Your response should consist of the data that follows, repeated in full without alteration.

__________

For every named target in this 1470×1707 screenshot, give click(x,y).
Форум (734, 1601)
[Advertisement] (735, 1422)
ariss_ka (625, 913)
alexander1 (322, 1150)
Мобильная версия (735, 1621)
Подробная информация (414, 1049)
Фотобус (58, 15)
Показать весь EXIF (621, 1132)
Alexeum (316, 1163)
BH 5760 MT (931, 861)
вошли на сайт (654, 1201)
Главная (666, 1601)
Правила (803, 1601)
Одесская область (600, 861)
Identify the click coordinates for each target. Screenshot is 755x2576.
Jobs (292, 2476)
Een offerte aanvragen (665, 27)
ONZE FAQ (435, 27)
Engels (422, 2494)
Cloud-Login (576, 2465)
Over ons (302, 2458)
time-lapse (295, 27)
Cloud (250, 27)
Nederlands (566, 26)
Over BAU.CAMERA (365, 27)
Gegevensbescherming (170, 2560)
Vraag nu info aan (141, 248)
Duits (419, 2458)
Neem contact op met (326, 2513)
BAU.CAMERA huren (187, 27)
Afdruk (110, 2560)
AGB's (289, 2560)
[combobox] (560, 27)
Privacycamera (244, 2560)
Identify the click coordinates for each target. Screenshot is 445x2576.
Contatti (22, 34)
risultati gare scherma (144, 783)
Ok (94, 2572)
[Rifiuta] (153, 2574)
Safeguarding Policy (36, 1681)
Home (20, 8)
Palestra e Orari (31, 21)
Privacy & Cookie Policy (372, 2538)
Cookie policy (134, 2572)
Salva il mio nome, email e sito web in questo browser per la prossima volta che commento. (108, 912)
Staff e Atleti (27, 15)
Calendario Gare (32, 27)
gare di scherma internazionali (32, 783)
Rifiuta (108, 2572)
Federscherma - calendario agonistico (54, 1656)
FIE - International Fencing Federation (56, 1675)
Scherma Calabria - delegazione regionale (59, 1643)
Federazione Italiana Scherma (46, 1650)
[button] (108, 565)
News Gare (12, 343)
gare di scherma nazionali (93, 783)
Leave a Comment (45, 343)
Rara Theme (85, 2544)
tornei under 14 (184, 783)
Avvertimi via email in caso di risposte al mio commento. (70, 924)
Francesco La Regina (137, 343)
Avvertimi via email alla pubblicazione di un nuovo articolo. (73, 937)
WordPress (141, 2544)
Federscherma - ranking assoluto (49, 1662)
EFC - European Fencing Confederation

__________

[EXPECTED OUTPUT]
For every named target in this 1470×1707 screenshot, give click(x,y).
Форум (734, 1601)
[Advertisement] (735, 1422)
ariss_ka (625, 913)
alexander1 (322, 1150)
Мобильная версия (735, 1621)
Подробная информация (414, 1049)
Фотобус (58, 15)
Показать весь EXIF (621, 1132)
Alexeum (316, 1163)
BH 5760 MT (931, 861)
вошли на сайт (654, 1201)
Главная (666, 1601)
Правила (803, 1601)
Одесская область (600, 861)
Identify the click coordinates for each target. Screenshot is 755x2576.
Jobs (292, 2476)
Een offerte aanvragen (665, 27)
ONZE FAQ (435, 27)
Engels (422, 2494)
Cloud-Login (576, 2465)
Over ons (302, 2458)
time-lapse (295, 27)
Cloud (250, 27)
Nederlands (566, 26)
Over BAU.CAMERA (365, 27)
Gegevensbescherming (170, 2560)
Vraag nu info aan (141, 248)
Duits (419, 2458)
Neem contact op met (326, 2513)
BAU.CAMERA huren (187, 27)
Afdruk (110, 2560)
AGB's (289, 2560)
[combobox] (560, 27)
Privacycamera (244, 2560)
Identify the click coordinates for each target. Screenshot is 445x2576.
Contatti (22, 34)
risultati gare scherma (144, 783)
Ok (94, 2572)
[Rifiuta] (153, 2574)
Safeguarding Policy (36, 1681)
Home (20, 8)
Palestra e Orari (31, 21)
Privacy & Cookie Policy (372, 2538)
Cookie policy (134, 2572)
Salva il mio nome, email e sito web in questo browser per la prossima volta che commento. (108, 912)
Staff e Atleti (27, 15)
Calendario Gare (32, 27)
gare di scherma internazionali (32, 783)
Rifiuta (108, 2572)
Federscherma - calendario agonistico (54, 1656)
FIE - International Fencing Federation (56, 1675)
Scherma Calabria - delegazione regionale (59, 1643)
Federazione Italiana Scherma (46, 1650)
[button] (108, 565)
News Gare (12, 343)
gare di scherma nazionali (93, 783)
Leave a Comment (45, 343)
Rara Theme (85, 2544)
tornei under 14 (184, 783)
Avvertimi via email in caso di risposte al mio commento. (70, 924)
Francesco La Regina (137, 343)
Avvertimi via email alla pubblicazione di un nuovo articolo. (73, 937)
WordPress (141, 2544)
Federscherma - ranking assoluto (49, 1662)
EFC - European Fencing Confederation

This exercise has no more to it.